Tema 032 - NA CONTRAMÃO
BIOGRAFIA
O MENINO DA CUECA AMARELA
Rosi Luna
Foi no Nordeste. Meu irmão mais velho, que é médico, foi selecionado pra ser chefe de um posto de vacinação. E adivinhem quem ele chamou pra ser sua enfermeira? Acertou se pensou em mim. Isso mesmo: eu, com essa coragem pra lidar com sangue, eu que já tinha desmaiado em duas ocasiões. Uma quando arranquei um dente de leite. Caí morta na cadeira - e depois, pra não desmaiar de novo, minha mâmi me prometeu uma Susi enfermeira. No próximo dente, virei os olhos, mas agüentei firme, pois ia perder a boneca se desmaiasse de novo. A segunda vez foi numa campanha de vacinação de pistola. Caí dura quando chegou a minha vez e pensei com meus botões infantis:

- Enfim estou livre desse tiro no meu braço.

Ao acordar, aquele monstro aplicou com toda força a vacina no meu braço esquerdo e não deu nem tempo de gritar ou desmaiar de novo.

Então, só por esses motivos, falei pro meu irmão que não podia ser sua enfermeira auxiliar, que era melhor chamar alguma colega de faculdade, ou alguém que tivesse disposição pra fazer isso. Mas não houve jeito e eu vesti uma de suas roupas brancas - que ficou parecendo um balão em mim de tão grande - e assumi minha porção Ana Nery. Fui para o que, para mim, seria uma guerra.
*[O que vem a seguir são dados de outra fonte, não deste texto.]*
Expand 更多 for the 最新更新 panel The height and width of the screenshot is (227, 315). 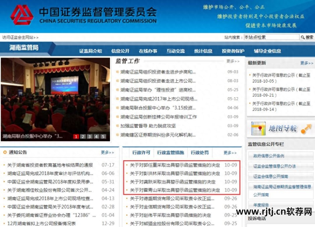point(307,63)
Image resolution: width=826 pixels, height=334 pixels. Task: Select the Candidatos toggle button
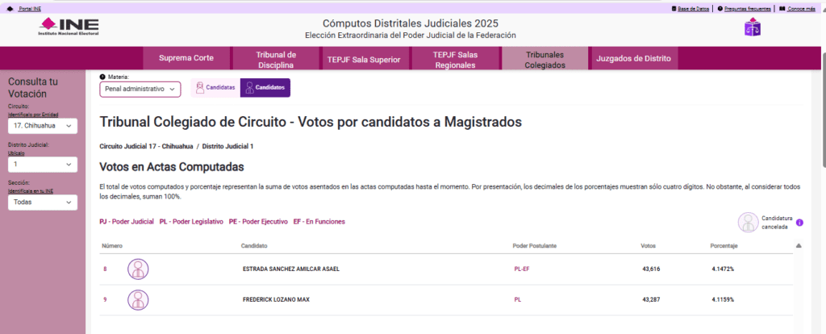[265, 86]

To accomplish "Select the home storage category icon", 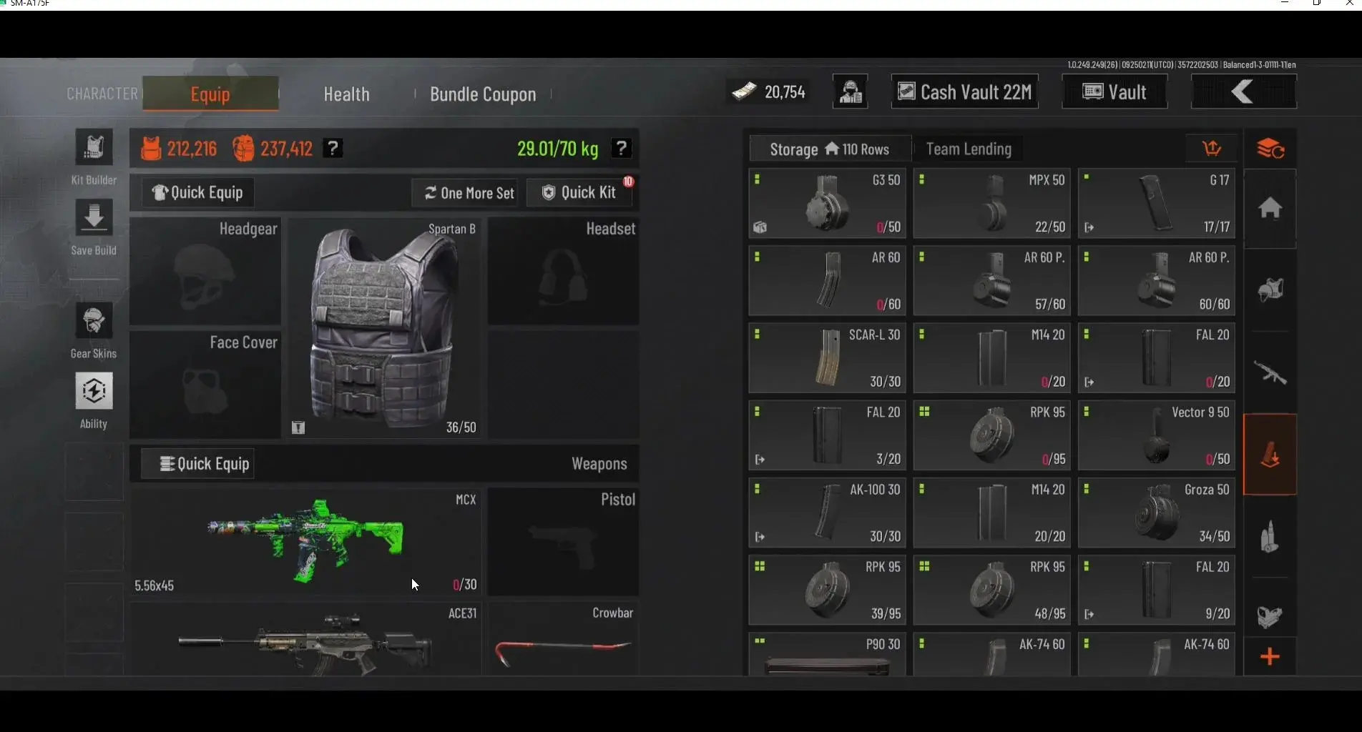I will tap(1270, 209).
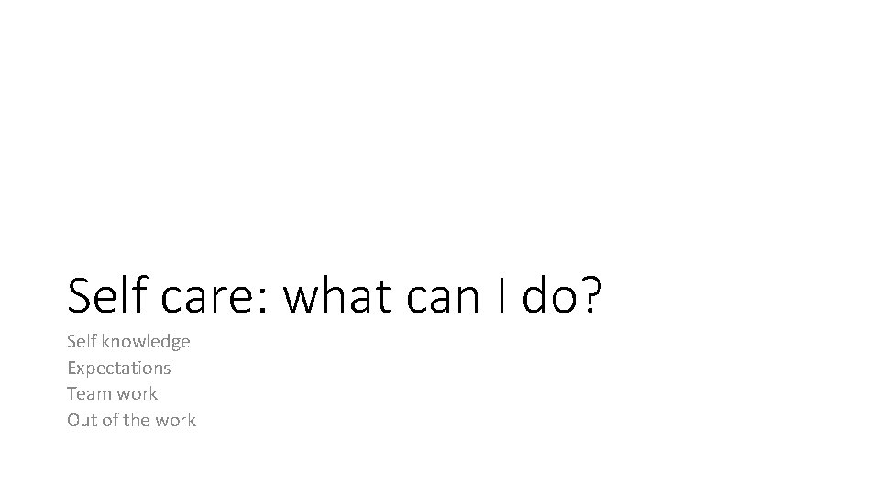
Task: Click "work" in the "Team work" line
Action: tap(135, 394)
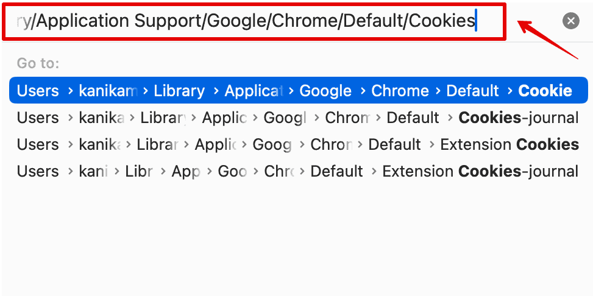Viewport: 593px width, 296px height.
Task: Choose the plain Cookies-journal suggestion in second row
Action: point(518,118)
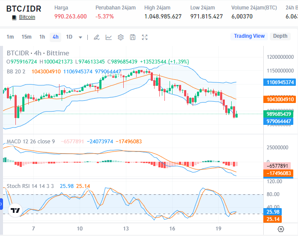Open indicators via the line-chart icon
This screenshot has height=236, width=298.
[x=109, y=37]
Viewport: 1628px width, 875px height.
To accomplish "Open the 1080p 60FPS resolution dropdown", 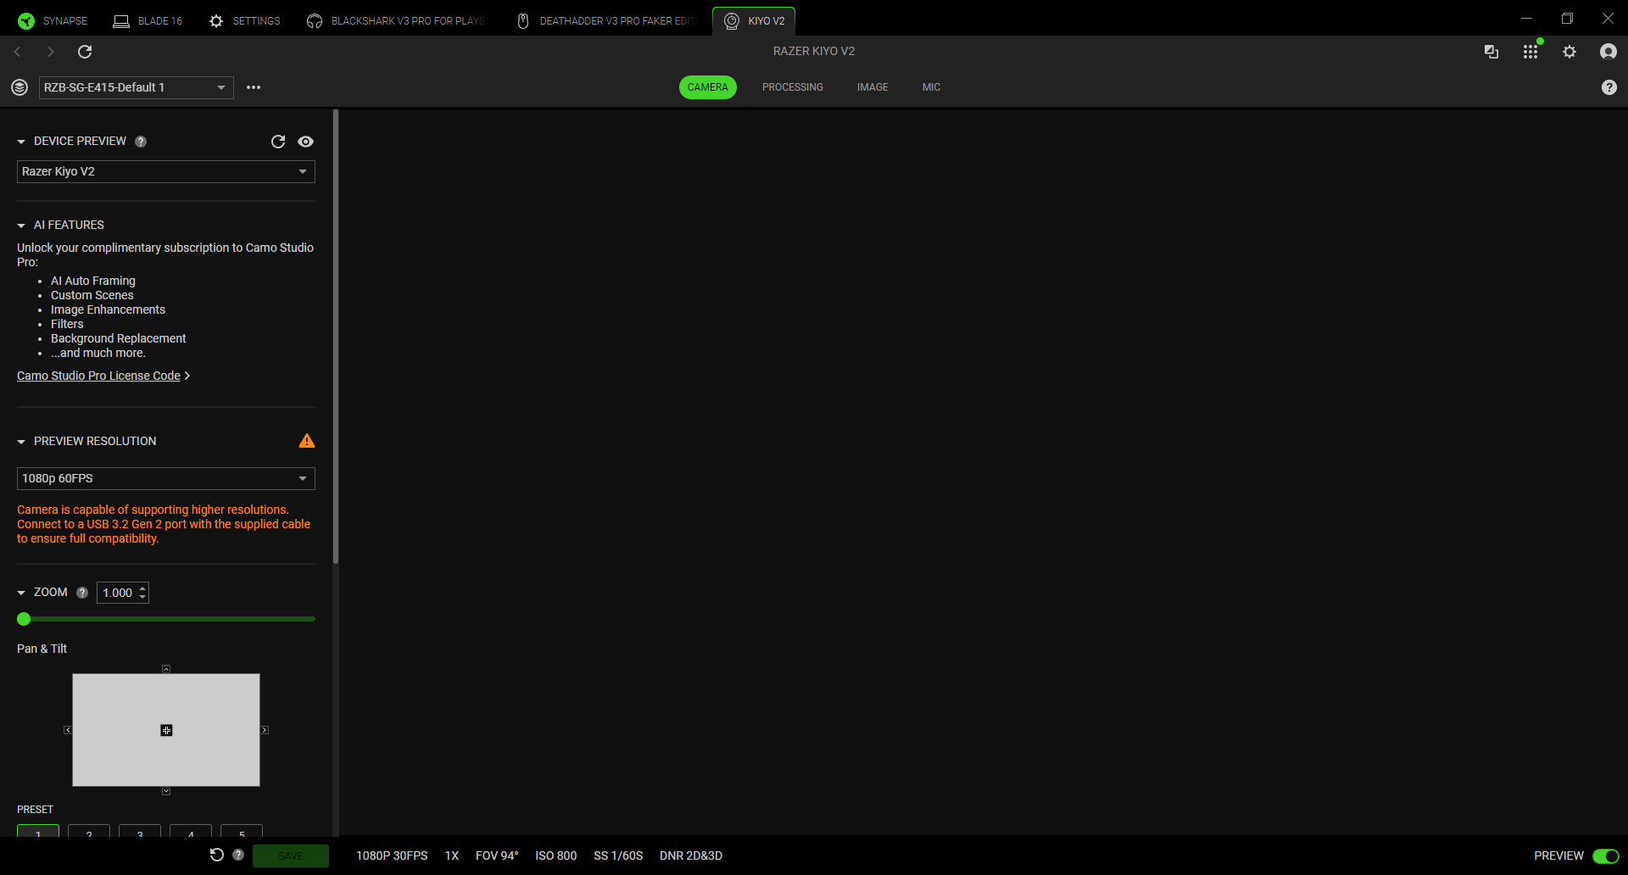I will [x=165, y=478].
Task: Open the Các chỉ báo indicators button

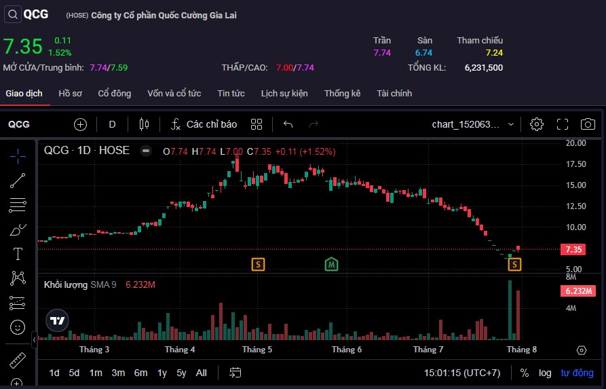Action: click(x=204, y=124)
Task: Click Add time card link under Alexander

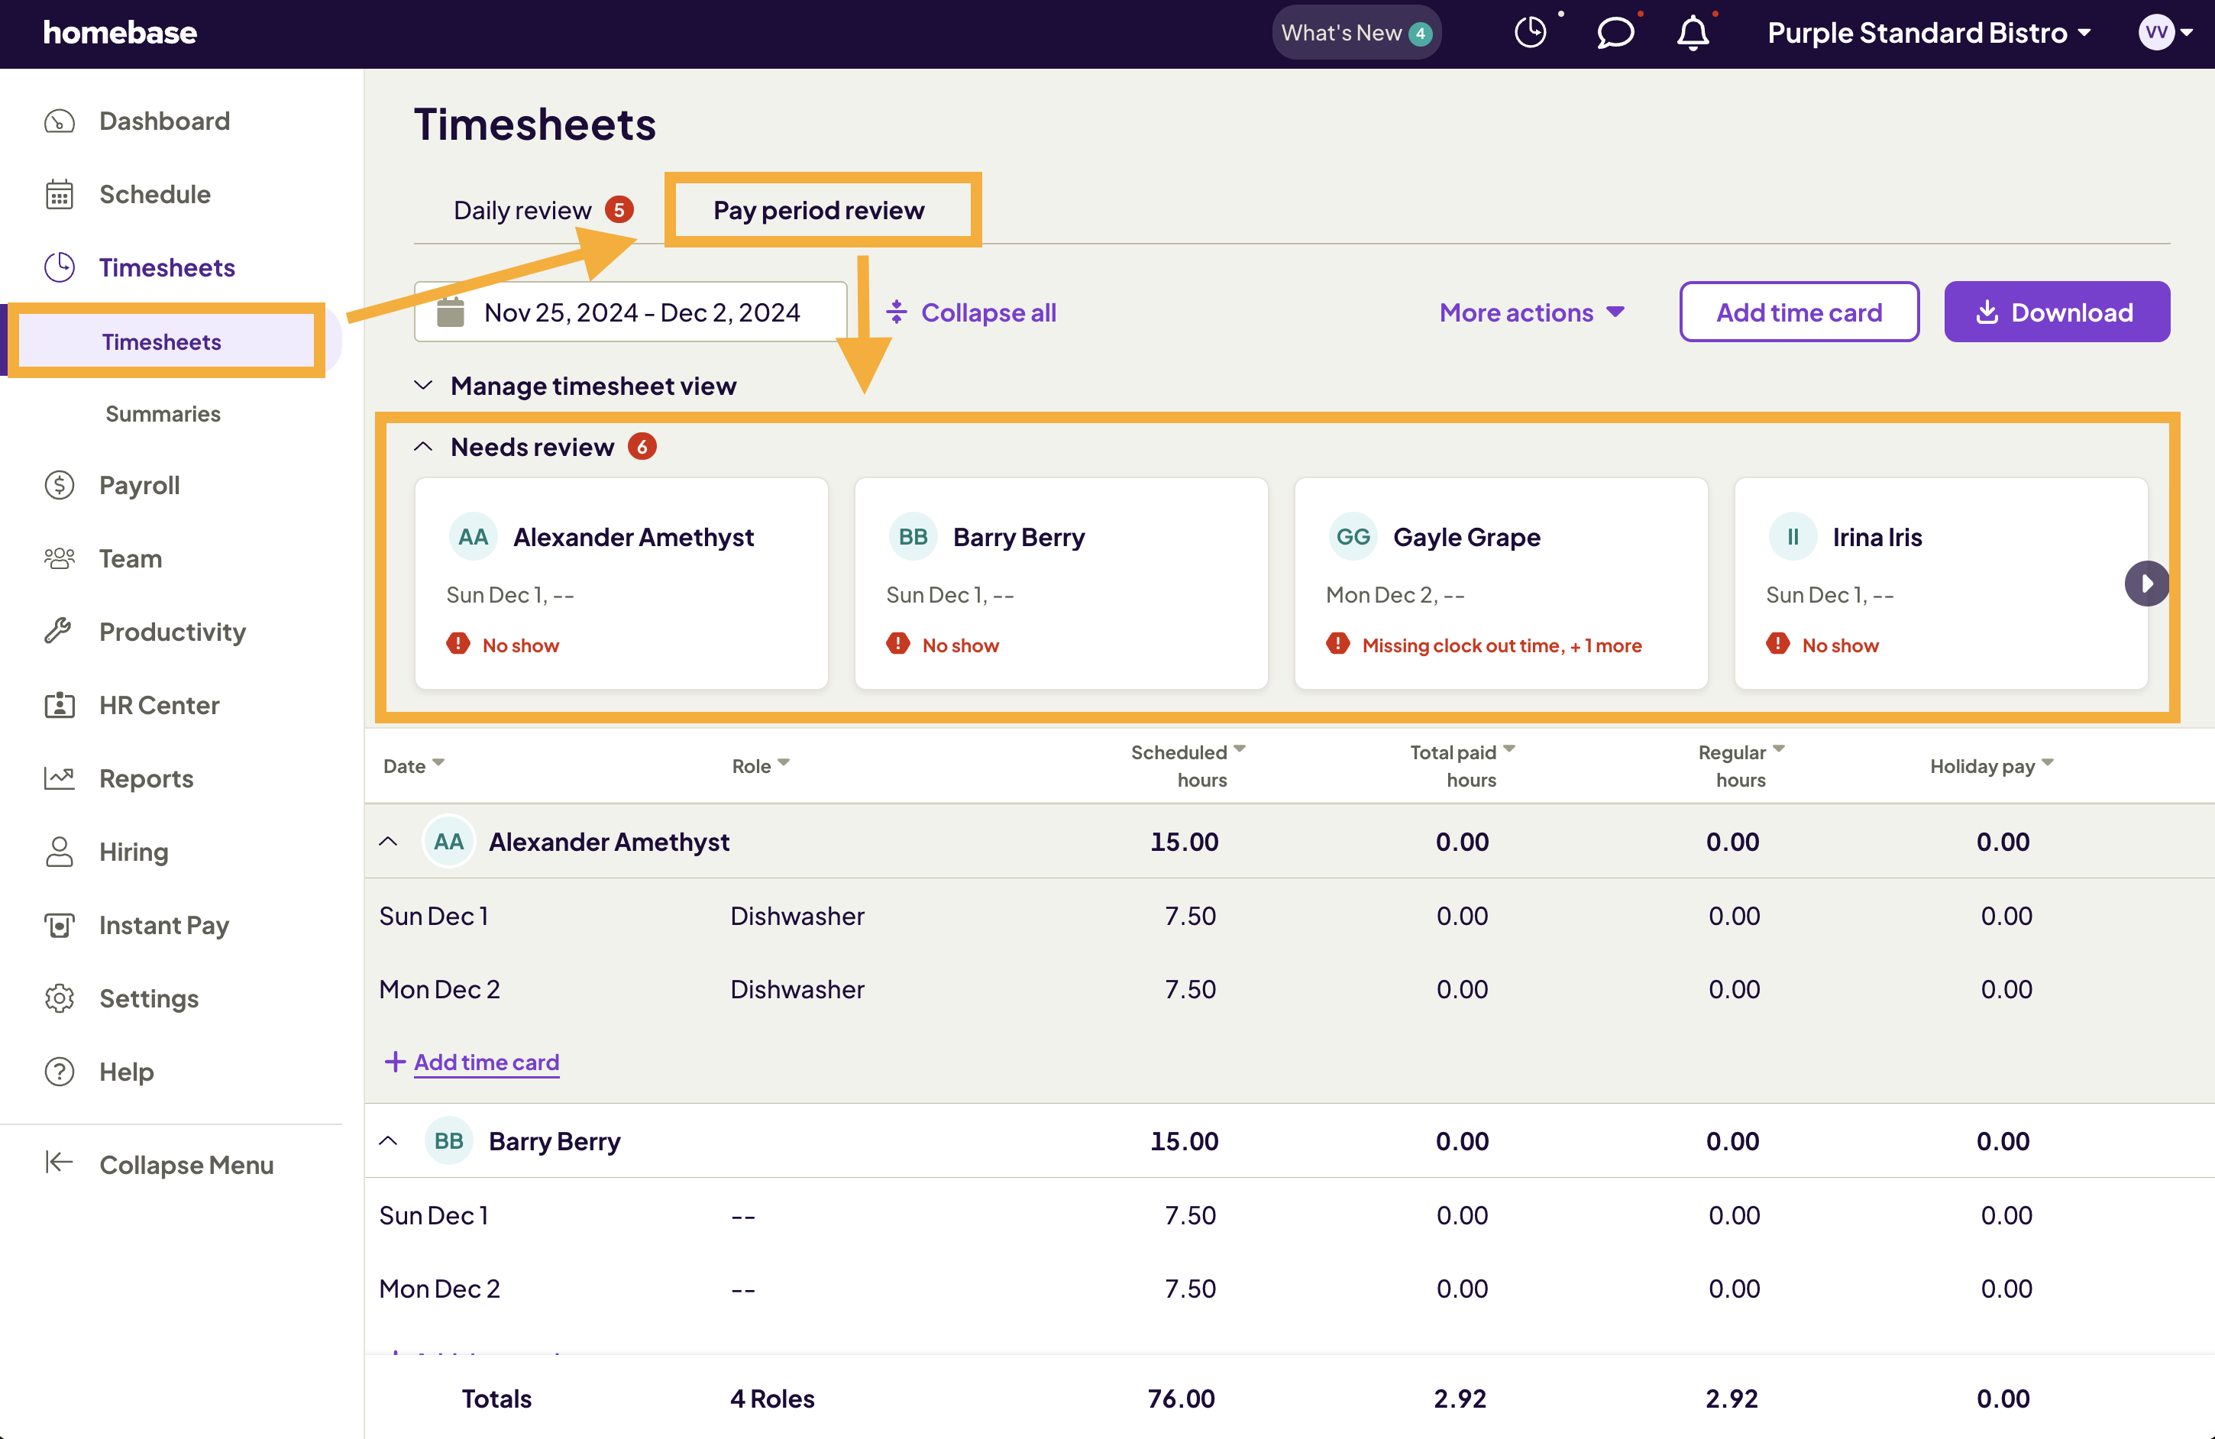Action: point(486,1062)
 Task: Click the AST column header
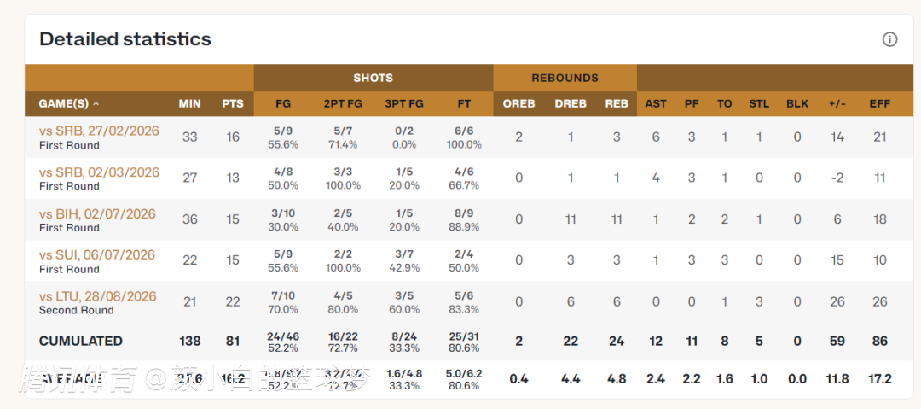coord(656,103)
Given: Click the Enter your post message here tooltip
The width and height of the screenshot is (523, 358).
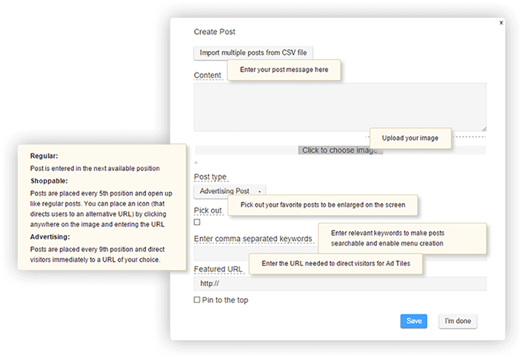Looking at the screenshot, I should pyautogui.click(x=284, y=70).
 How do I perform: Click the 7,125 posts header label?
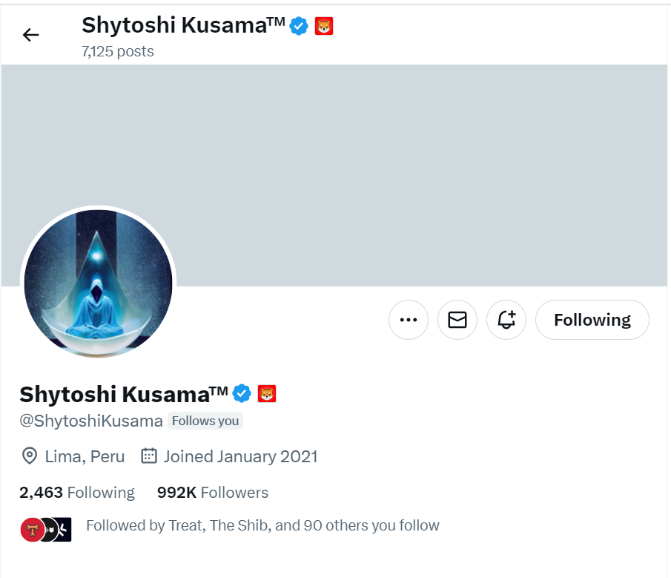point(118,51)
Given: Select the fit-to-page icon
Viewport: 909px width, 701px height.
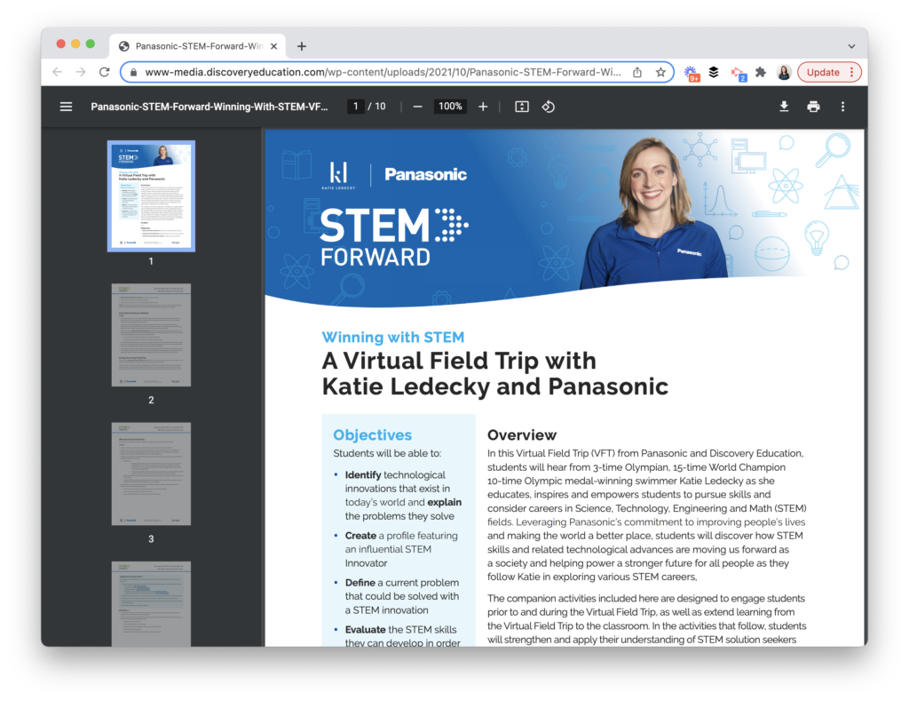Looking at the screenshot, I should coord(522,106).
O posto de vacinação foi instalado numa casa muito simples, numa encosta de morro. A pobreza era vista de todos os ângulos. A vacinação era em gotas, pelo menos isso, - se fosse de pistola, eu estaria morta no primeiro disparo. A fila era de meninos pobres e barrigudinhos (sabe barriga que dá pra ter certeza de uma família de lombrigas há muito tempo instalada ali com mala e cuia?). Os meninos, em sua maioria, vinham assim catarrentos e buchudos - é assim que eles se referem às crianças lá em Recife. Mas esse menino de quem vou falar agora me chamou a atenção. Ele era bem pretinho e franzino, acho que de uns quatro anos, mas talvez tivesse mais idade, não sei dizer ao certo.

Ele veio muito perfumado e com muito talco no peito. Era tanto pó que quase ele ficou branco, como Michael Jackson. Usava apenas uma cuequinha de náilon, de um amarelo bem forte. Segurei seu rostinho e ele me abriu um sorriso lindo, de dentes de uma alvura límpida, mesmo depois de tomar aquela gota de gosto horrível.

Chegou a hora do almoço e a dona da casa, mesmo com toda a sua pobreza, nos convidou para comer uma deliciosa galinha guisada - do que, cá pra nós, não gosto muito. Mas quem sou eu para fazer uma desfeita? Comi tudo.

Gostei mesmo foi da sobremesa, doce de banana de tacho, daqueles que a pessoa mexe tanto no fogo que pode até criar músculos. Taí uma coisa que jamais me atreveria a tentar fazer: doce de banana de tacho. Fui para frente da casa passar os quinze minutos de sesta que meu irmão tinha me concedido.

E qual não foi minha surpresa ao olhar para a rua e ver o menino correndo pelado atrás de uma bola. Ainda deu tempo de ele me dar um tchauzinho. Fiquei ali, incrédula com a constatação: a cueca amarela era sua roupinha de sair. Ele tinha se arrumado todo para ir apenas se vacinar, e ao chegarem casa sua mãe dever ter tirado sua vestimenta de gala e o deixou igual aos outros, que brincavam pelados na rua.

Nunca esqueci esse garoto e desde aquela época o chamo de "menino do Candinho" ou o "menino da cueca amarela". Era esse menino, era essa pobreza que o Portinari pintou e que vi com os meus olhos de enfermeira de um dia só.